Facebook and Instagram locking underaged users' accounts


Facebook and Instagram will be more stringent in ensuring that children under 13 are not signed up for the social media accounts. — AFP

Facebook and Instagram will be more stringent in ensuring that children under 13 are not signed up for the social media accounts. — AFP

Facebook is cracking down on accounts belonging to users under the age of 13.

An account that is reported for any offense will be scrutinised – and if its moderators, at their own discretion, believe that the account belongs to someone under the age limit, it will be locked down.

Previously, Facebook only investigated accounts that were flagged as belonging to an underaged person.

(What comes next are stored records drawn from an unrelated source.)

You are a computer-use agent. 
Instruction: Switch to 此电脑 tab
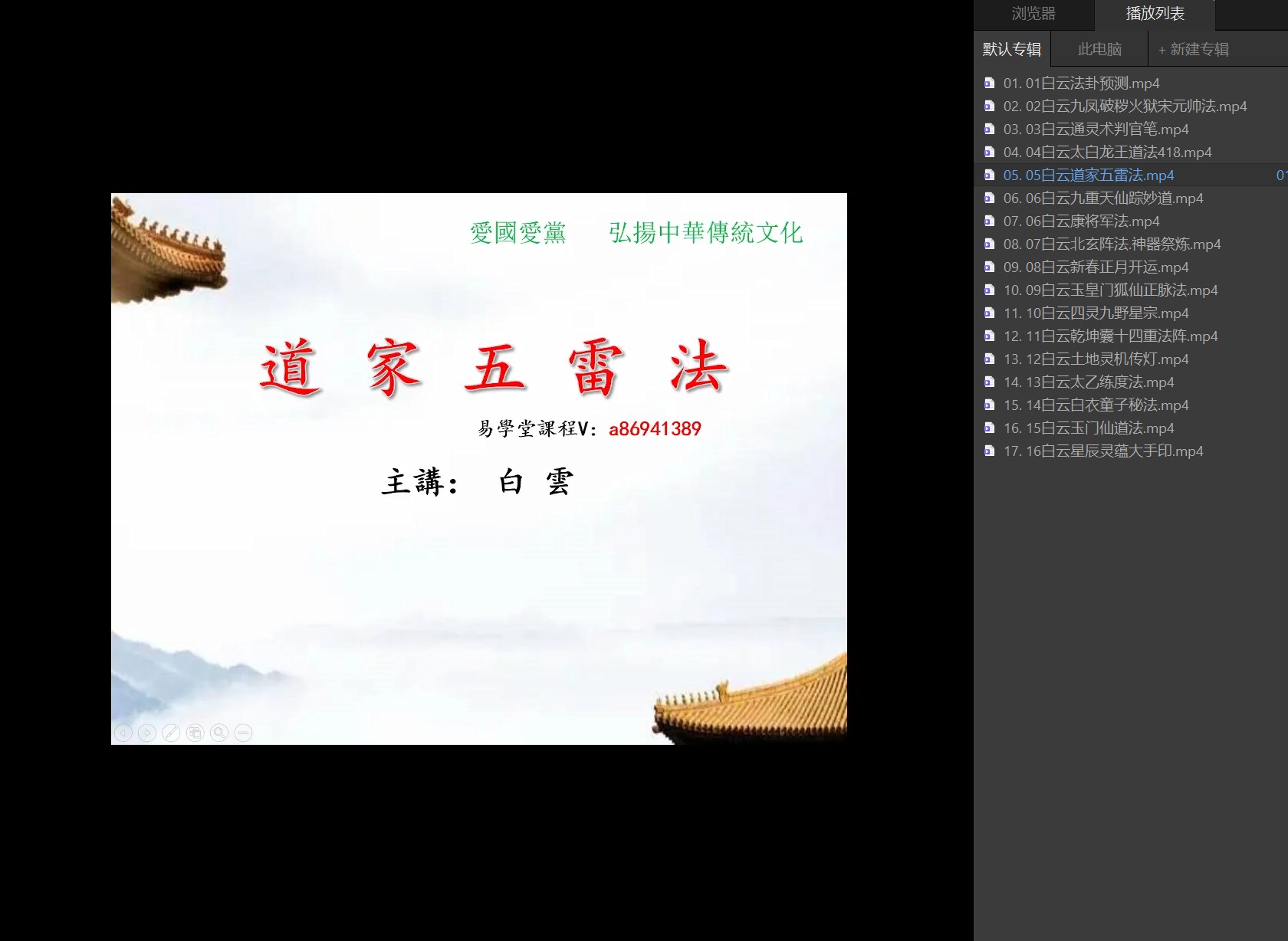1099,50
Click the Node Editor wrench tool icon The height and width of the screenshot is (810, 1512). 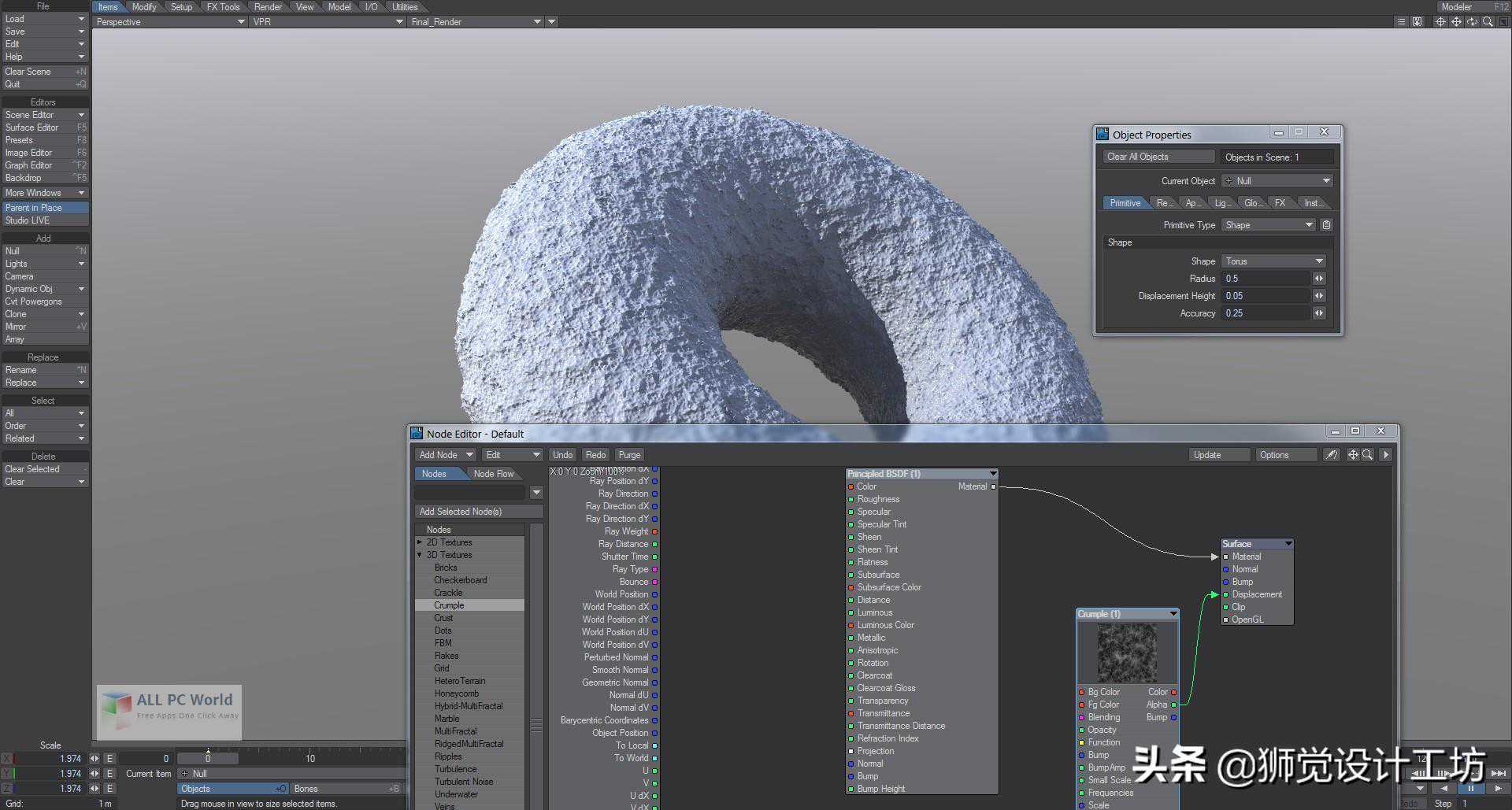point(1331,455)
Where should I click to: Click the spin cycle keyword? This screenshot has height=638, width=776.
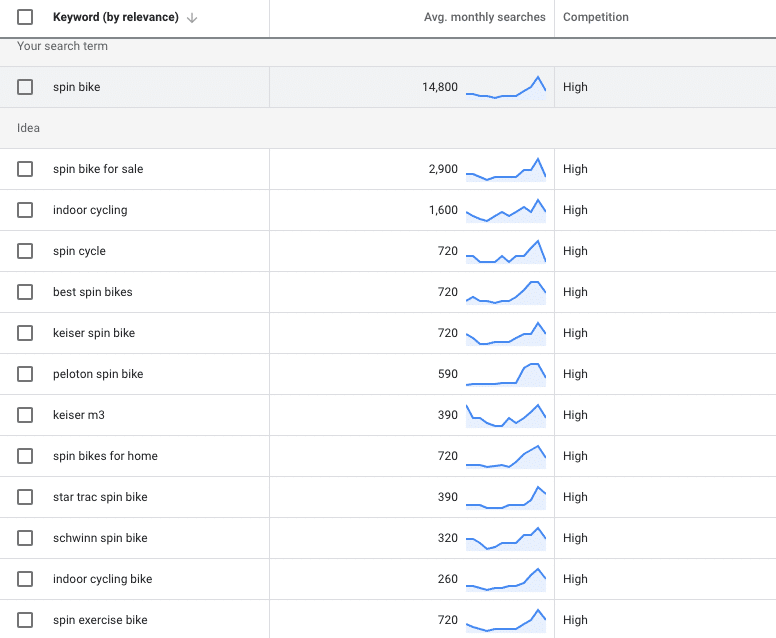[x=79, y=251]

"We do not allow people under 13 to have a Facebook account. If someone is reported to us as being under 13, the reviewer will look at the content on their profile (text and photos) to try to ascertain their age.

"If they believe the person is under 13, the account will be put on a hold and the person will not be able to use Facebook until they provide proof of their age,” said Facebook global policy management vice president Monika Bickert in a post.

According to TechCrunch, the change is in response to an undercover documentary report by the UK's Channel 4 and Firecrest Films in which a journalist enlisted as a Facebook content reviewer at a third-party firm in Dublin, Ireland. The report states that a reviewer at the firm claimed that they were instructed to ignore users who were underaged.

"We have to have an admission that the person is underage. If not, we just like pretend that we are blind and that we don’t know what underage looks like," the article quoted the reviewer as saying.

TechCrunch adds that it believes Facebook will not actively hunt for underage users, but instead will stop ignoring those it comes across.

"We take these mistakes incredibly seriously and are grateful to the journalists who brought them to our attention. We have been investigating exactly what happened so we can prevent these issues from happening again.

"For example, we immediately required all trainers in Dublin to do a re-training session – and are preparing to do the same globally. We also reviewed the policy questions and enforcement actions that the reporter raised and fixed the mistakes we found," added Bickert.